### Input for this task ###
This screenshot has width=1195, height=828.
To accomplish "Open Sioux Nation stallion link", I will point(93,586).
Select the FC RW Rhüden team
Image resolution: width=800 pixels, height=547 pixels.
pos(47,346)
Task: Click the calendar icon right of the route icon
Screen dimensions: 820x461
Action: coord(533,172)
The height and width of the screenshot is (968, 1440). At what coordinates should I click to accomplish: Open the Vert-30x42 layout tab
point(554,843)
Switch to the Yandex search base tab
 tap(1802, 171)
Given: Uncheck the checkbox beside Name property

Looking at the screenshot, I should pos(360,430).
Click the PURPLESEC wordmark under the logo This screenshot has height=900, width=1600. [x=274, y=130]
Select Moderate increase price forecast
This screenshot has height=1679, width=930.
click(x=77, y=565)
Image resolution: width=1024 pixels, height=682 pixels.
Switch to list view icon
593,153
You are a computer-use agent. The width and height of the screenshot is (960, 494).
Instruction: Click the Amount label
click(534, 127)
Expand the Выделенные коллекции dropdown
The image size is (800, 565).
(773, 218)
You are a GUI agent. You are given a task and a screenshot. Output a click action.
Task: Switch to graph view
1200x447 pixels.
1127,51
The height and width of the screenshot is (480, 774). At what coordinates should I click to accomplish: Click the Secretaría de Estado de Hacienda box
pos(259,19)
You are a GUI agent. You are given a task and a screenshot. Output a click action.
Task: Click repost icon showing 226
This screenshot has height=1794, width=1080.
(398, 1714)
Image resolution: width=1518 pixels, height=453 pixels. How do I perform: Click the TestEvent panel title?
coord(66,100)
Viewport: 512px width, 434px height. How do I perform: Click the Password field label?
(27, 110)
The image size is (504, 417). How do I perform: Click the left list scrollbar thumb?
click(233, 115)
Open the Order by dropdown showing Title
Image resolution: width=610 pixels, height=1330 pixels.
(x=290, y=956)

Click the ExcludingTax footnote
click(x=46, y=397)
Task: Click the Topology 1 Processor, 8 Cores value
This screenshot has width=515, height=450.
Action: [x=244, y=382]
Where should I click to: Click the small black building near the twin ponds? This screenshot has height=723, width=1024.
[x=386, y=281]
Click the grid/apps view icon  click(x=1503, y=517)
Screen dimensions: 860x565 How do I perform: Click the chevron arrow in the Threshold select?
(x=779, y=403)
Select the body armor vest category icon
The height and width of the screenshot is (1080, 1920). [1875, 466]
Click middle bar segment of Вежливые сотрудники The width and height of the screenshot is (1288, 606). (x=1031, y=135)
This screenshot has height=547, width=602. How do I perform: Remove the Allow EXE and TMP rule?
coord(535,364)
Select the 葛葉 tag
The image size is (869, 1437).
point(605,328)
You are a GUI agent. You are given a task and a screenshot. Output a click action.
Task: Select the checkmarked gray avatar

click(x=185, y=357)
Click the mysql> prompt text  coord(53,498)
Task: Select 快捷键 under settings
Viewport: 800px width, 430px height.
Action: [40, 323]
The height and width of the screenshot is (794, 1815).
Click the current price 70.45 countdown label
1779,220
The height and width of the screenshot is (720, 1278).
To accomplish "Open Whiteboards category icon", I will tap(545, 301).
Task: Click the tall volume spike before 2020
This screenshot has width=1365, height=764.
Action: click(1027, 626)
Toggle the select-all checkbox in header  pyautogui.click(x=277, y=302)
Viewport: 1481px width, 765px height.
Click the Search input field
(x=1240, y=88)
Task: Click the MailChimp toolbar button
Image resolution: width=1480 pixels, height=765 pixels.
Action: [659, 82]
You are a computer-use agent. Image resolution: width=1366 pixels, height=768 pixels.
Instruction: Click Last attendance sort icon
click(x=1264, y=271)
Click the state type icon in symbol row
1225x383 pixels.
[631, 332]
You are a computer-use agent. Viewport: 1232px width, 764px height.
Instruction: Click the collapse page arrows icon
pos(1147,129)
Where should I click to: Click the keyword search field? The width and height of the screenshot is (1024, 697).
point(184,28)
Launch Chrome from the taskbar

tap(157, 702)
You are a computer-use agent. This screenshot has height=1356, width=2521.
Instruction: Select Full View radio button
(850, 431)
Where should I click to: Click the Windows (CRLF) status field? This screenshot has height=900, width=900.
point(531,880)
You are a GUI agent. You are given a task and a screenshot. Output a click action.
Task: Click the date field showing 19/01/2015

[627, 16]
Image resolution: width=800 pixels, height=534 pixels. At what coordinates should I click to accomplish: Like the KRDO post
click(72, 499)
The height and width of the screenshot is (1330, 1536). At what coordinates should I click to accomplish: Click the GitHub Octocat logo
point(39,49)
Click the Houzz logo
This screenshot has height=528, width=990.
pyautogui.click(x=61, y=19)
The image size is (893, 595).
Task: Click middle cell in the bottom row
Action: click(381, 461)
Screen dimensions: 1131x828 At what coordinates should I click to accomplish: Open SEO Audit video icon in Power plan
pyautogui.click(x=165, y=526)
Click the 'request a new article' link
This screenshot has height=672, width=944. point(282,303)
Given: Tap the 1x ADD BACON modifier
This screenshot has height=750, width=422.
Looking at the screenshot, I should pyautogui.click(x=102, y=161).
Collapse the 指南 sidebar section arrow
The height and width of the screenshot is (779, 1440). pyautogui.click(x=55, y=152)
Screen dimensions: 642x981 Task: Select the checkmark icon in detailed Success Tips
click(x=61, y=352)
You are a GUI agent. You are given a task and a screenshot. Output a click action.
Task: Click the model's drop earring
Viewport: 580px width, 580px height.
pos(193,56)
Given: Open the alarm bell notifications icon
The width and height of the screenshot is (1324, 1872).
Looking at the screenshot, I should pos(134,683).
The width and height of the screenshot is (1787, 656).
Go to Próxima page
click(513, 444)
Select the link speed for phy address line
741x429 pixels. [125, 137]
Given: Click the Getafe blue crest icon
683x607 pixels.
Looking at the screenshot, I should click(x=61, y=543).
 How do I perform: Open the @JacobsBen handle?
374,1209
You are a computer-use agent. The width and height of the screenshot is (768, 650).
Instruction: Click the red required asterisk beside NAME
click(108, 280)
###
Task goal —
Could you return all of the data exactly as written?

Written answer —
This screenshot has width=1195, height=828.
To accomplish "Open Sioux Nation stallion link", I will point(93,586).
Select the FC RW Rhüden team
Image resolution: width=800 pixels, height=547 pixels.
pos(47,346)
Task: Click the calendar icon right of the route icon
Screen dimensions: 820x461
Action: coord(533,172)
The height and width of the screenshot is (968, 1440). At what coordinates should I click to accomplish: Open the Vert-30x42 layout tab
point(554,843)
Switch to the Yandex search base tab
 tap(1802, 171)
Given: Uncheck the checkbox beside Name property

Looking at the screenshot, I should pos(360,430).
Click the PURPLESEC wordmark under the logo This screenshot has height=900, width=1600. [x=274, y=130]
Select Moderate increase price forecast
This screenshot has height=1679, width=930.
click(x=77, y=565)
Image resolution: width=1024 pixels, height=682 pixels.
Switch to list view icon
593,153
You are a computer-use agent. The width and height of the screenshot is (960, 494).
Instruction: Click the Amount label
click(534, 127)
Expand the Выделенные коллекции dropdown
The image size is (800, 565).
(773, 218)
You are a GUI agent. You are given a task and a screenshot. Output a click action.
Task: Switch to graph view
1200x447 pixels.
1127,51
The height and width of the screenshot is (480, 774). At what coordinates should I click to accomplish: Click the Secretaría de Estado de Hacienda box
pos(259,19)
You are a GUI agent. You are given a task and a screenshot. Output a click action.
Task: Click repost icon showing 226
This screenshot has height=1794, width=1080.
(398, 1714)
Image resolution: width=1518 pixels, height=453 pixels. How do I perform: Click the TestEvent panel title?
coord(66,100)
Viewport: 512px width, 434px height. How do I perform: Click the Password field label?
(27, 110)
The image size is (504, 417). How do I perform: Click the left list scrollbar thumb?
click(233, 115)
Open the Order by dropdown showing Title
Image resolution: width=610 pixels, height=1330 pixels.
(x=290, y=956)

Click the ExcludingTax footnote
click(x=46, y=397)
Task: Click the Topology 1 Processor, 8 Cores value
This screenshot has width=515, height=450.
Action: [x=244, y=382]
Where should I click to: Click the small black building near the twin ponds? This screenshot has height=723, width=1024.
[x=386, y=281]
Click the grid/apps view icon  click(x=1503, y=517)
Screen dimensions: 860x565 How do I perform: Click the chevron arrow in the Threshold select?
(x=779, y=403)
Select the body armor vest category icon
The height and width of the screenshot is (1080, 1920). [1875, 466]
Click middle bar segment of Вежливые сотрудники The width and height of the screenshot is (1288, 606). (x=1031, y=135)
This screenshot has height=547, width=602. How do I perform: Remove the Allow EXE and TMP rule?
coord(535,364)
Select the 葛葉 tag
The image size is (869, 1437).
point(605,328)
You are a GUI agent. You are given a task and a screenshot. Output a click action.
Task: Select the checkmarked gray avatar

click(x=185, y=357)
Click the mysql> prompt text  coord(53,498)
Task: Select 快捷键 under settings
Viewport: 800px width, 430px height.
Action: [40, 323]
The height and width of the screenshot is (794, 1815).
Click the current price 70.45 countdown label
1779,220
The height and width of the screenshot is (720, 1278).
To accomplish "Open Whiteboards category icon", I will tap(545, 301).
Task: Click the tall volume spike before 2020
This screenshot has width=1365, height=764.
Action: click(1027, 626)
Toggle the select-all checkbox in header  pyautogui.click(x=277, y=302)
Viewport: 1481px width, 765px height.
Click the Search input field
(x=1240, y=88)
Task: Click the MailChimp toolbar button
Image resolution: width=1480 pixels, height=765 pixels.
Action: [659, 82]
You are a computer-use agent. Image resolution: width=1366 pixels, height=768 pixels.
Instruction: Click Last attendance sort icon
click(x=1264, y=271)
Click the state type icon in symbol row
1225x383 pixels.
[631, 332]
You are a computer-use agent. Viewport: 1232px width, 764px height.
Instruction: Click the collapse page arrows icon
pos(1147,129)
Where should I click to: Click the keyword search field? The width and height of the screenshot is (1024, 697).
point(184,28)
Launch Chrome from the taskbar

tap(157, 702)
You are a computer-use agent. This screenshot has height=1356, width=2521.
Instruction: Select Full View radio button
(850, 431)
Where should I click to: Click the Windows (CRLF) status field? This screenshot has height=900, width=900.
point(531,880)
You are a GUI agent. You are given a task and a screenshot. Output a click action.
Task: Click the date field showing 19/01/2015

[627, 16]
Image resolution: width=800 pixels, height=534 pixels. At what coordinates should I click to accomplish: Like the KRDO post
click(72, 499)
The height and width of the screenshot is (1330, 1536). At what coordinates should I click to accomplish: Click the GitHub Octocat logo
point(39,49)
Click the Houzz logo
This screenshot has height=528, width=990.
pyautogui.click(x=61, y=19)
The image size is (893, 595).
Task: Click middle cell in the bottom row
Action: click(381, 461)
Screen dimensions: 1131x828 At what coordinates should I click to accomplish: Open SEO Audit video icon in Power plan
pyautogui.click(x=165, y=526)
Click the 'request a new article' link
This screenshot has height=672, width=944. point(282,303)
Given: Tap the 1x ADD BACON modifier
This screenshot has height=750, width=422.
Looking at the screenshot, I should pyautogui.click(x=102, y=161).
Collapse the 指南 sidebar section arrow
The height and width of the screenshot is (779, 1440). pyautogui.click(x=55, y=152)
Screen dimensions: 642x981 Task: Select the checkmark icon in detailed Success Tips
click(x=61, y=352)
You are a GUI agent. You are given a task and a screenshot. Output a click action.
Task: Click the model's drop earring
Viewport: 580px width, 580px height.
pos(193,56)
Given: Open the alarm bell notifications icon
The width and height of the screenshot is (1324, 1872).
Looking at the screenshot, I should pos(134,683).
The width and height of the screenshot is (1787, 656).
Go to Próxima page
click(513, 444)
Select the link speed for phy address line
741x429 pixels. [125, 137]
Given: Click the Getafe blue crest icon
683x607 pixels.
Looking at the screenshot, I should click(x=61, y=543).
 How do I perform: Open the @JacobsBen handle?
374,1209
You are a computer-use agent. The width and height of the screenshot is (768, 650).
Instruction: Click the red required asterisk beside NAME
click(108, 280)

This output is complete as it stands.